_Activity_
Below are entries; copy exactly, and only, the lines from the one containing "Click the NF color scale bar" through their final line, leaving out pictures.

═══ Data for processing ═══

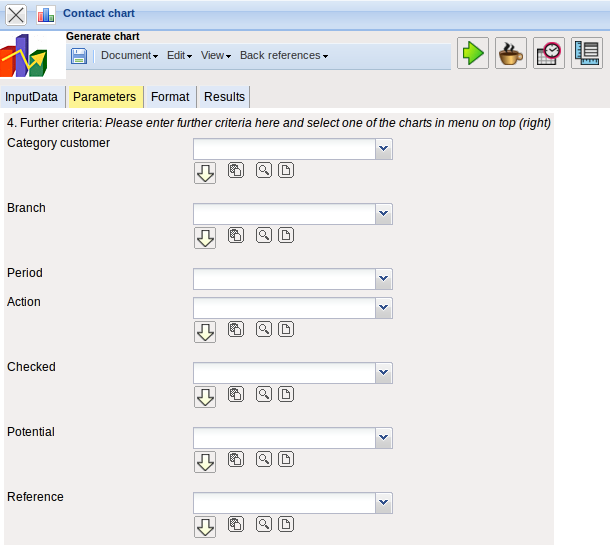Click into the Branch input field
Viewport: 610px width, 545px height.
pyautogui.click(x=284, y=214)
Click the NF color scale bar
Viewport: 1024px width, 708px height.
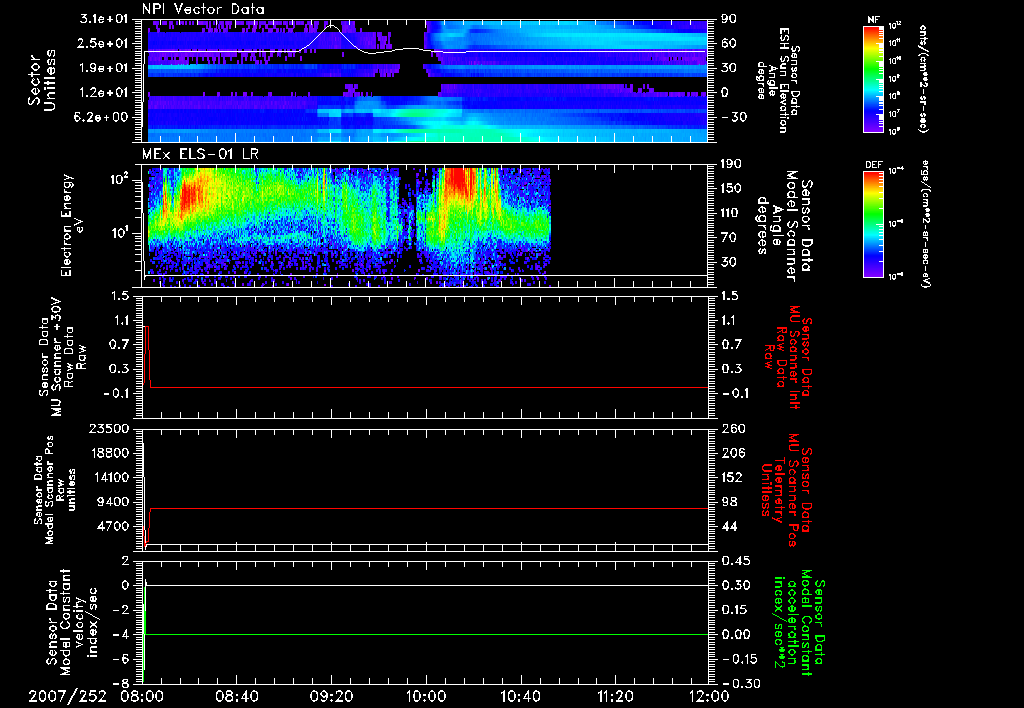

═══

_Finished task_
Click the NF color scale bar
Viewport: 1024px width, 708px height.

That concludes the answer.